Complexo de inferioridade

Graduanda em Psicologia (PUC-SP)

O termo complexo, criado pelo psiquiatra Theodor Ziehen, é muito utilizado na Psicologia.

Psicologia Analítica

Os complexos são conceitos importantes para a Psicologia Analítica.

Seu fundador, Carl Jung, designa como tais os fragmentos soltos de personalidade (ou grupos de conteúdos psíquicos separados do consciente) com funcionamento no inconsciente, de onde influem sob a consciência.

Estímulos como o sentimento de inferioridade podem ativar os complexos do sujeito, ocasionando um momento psicologicamente carregado no qual a consciência está prestes a ser perturbada, tendo como consequências dores e reações irracionais. Tal gatilho é denominado constelação.

Psicanálise

A expressão Complexo de Inferioridade foi criada por Alfred Adler, discípulo dissidente de Sigmund Freud. Ela designa o conjunto de atitudes, representações e comportamentos que são expressões disfarçadas de um sentimento de inferioridade ou das reações deste.

Para Adler, tal sentimento seria consequente de fatores como apresentação de anomalias, questões orgânicas e/ou influência desfavorável do meio no qual o sujeito está inserido.

Assim, tais variáveis constitucionais e seus estados análogos na infância dariam origem ao sentimento, exigindo compensação no sentido de uma exaltação do sentimento de personalidade: o sujeito forçaria para si um objetivo final fictício que atrairia suas forças psíquicas, a procura de compensar, com maior ou menor êxito, sua deficiência.

Freud apresenta divergências quanto à teoria, alegando que esta apresenta uma concepção narrativa insuficiente e parcial. Segundo o pai da psicanálise, o sentimento, em vez de ser considerado um fator etiológico último, deve ser compreendido e interpretado como um sintoma.

Ademais, F. acrescentou que a origem do complexo pode corresponder também a danos reais ou fantasísticos que a criança sofreria, relacionados à perda do amor e castração.

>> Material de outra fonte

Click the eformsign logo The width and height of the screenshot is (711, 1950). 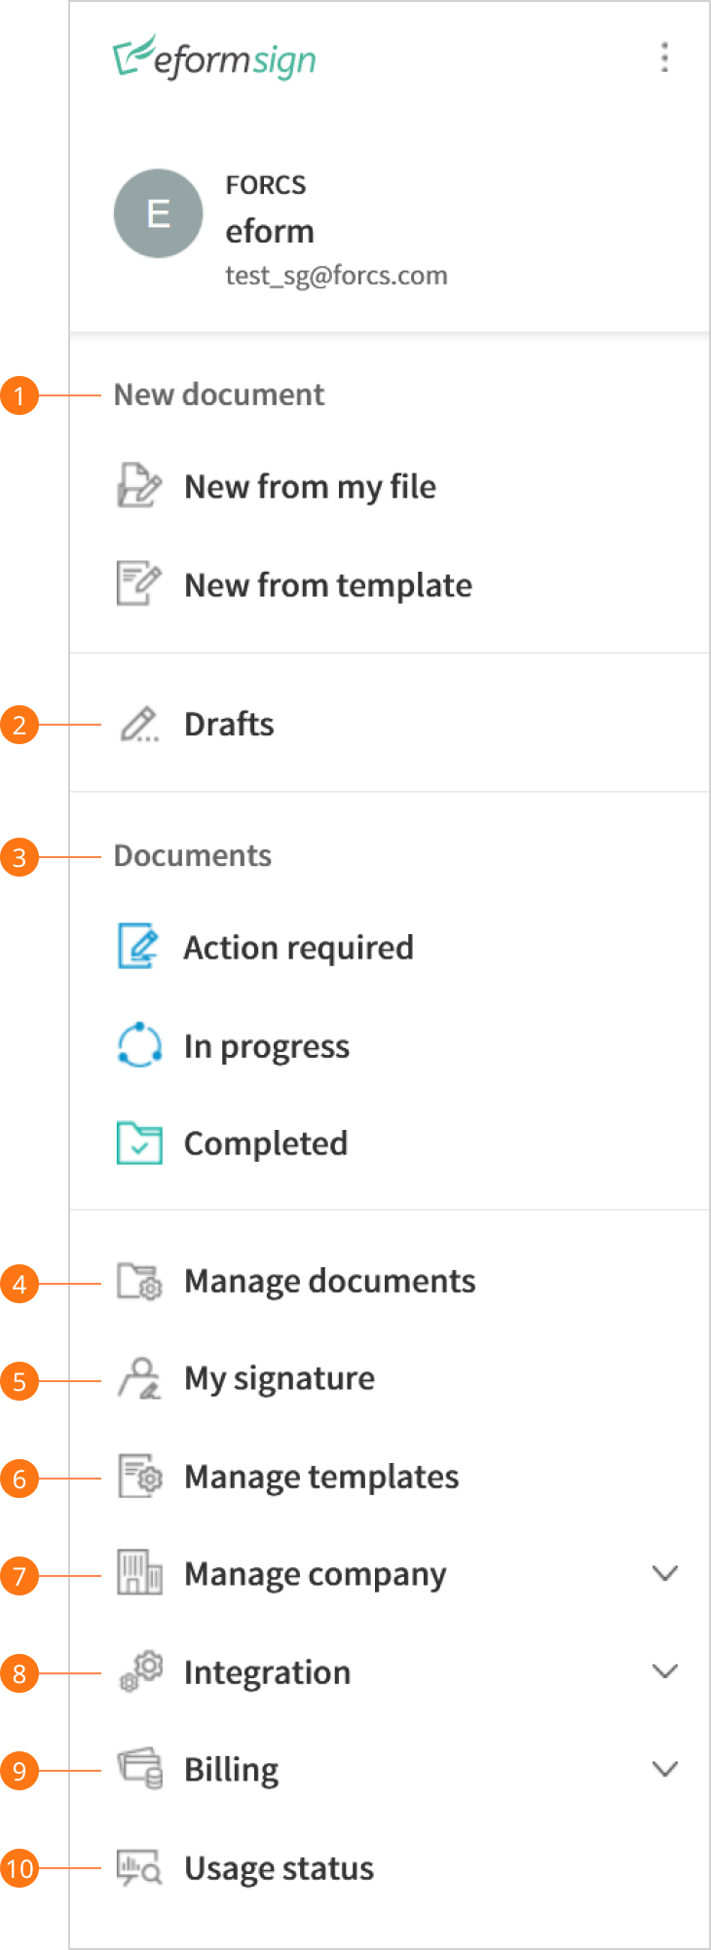tap(214, 57)
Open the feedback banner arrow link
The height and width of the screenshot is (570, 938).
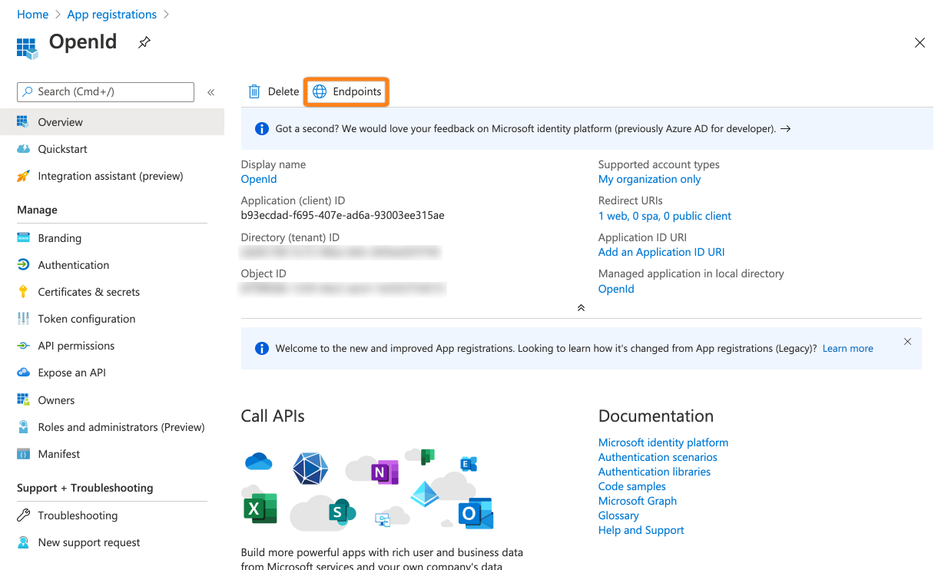pyautogui.click(x=785, y=129)
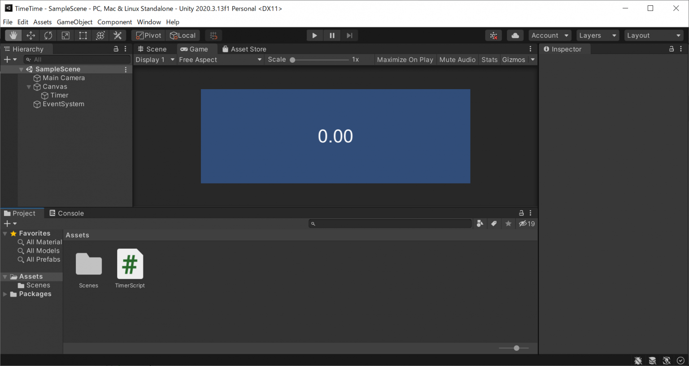Open the Layout dropdown
Viewport: 689px width, 366px height.
(x=654, y=35)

Por fim, apontou que, estruturalmente, tal sofrimento traduziria a tensão entre ego e superego, sublinhando o parentesco desse sentimento com o de culpa.

Referências bibliográficas:

LAPLANCHE, J; PONTALIS, J. B. Vocabulário da Psicanálise. São Paulo: Martins Fontes, 1996.

ROUDINESCO E PLON, Dicionário de Psicanálise. Rio de Janeiro: Jorge Zahar, 1998.

STEIN, Murray. Jung – O Mapa da alma. SP: Cutrix, 2000.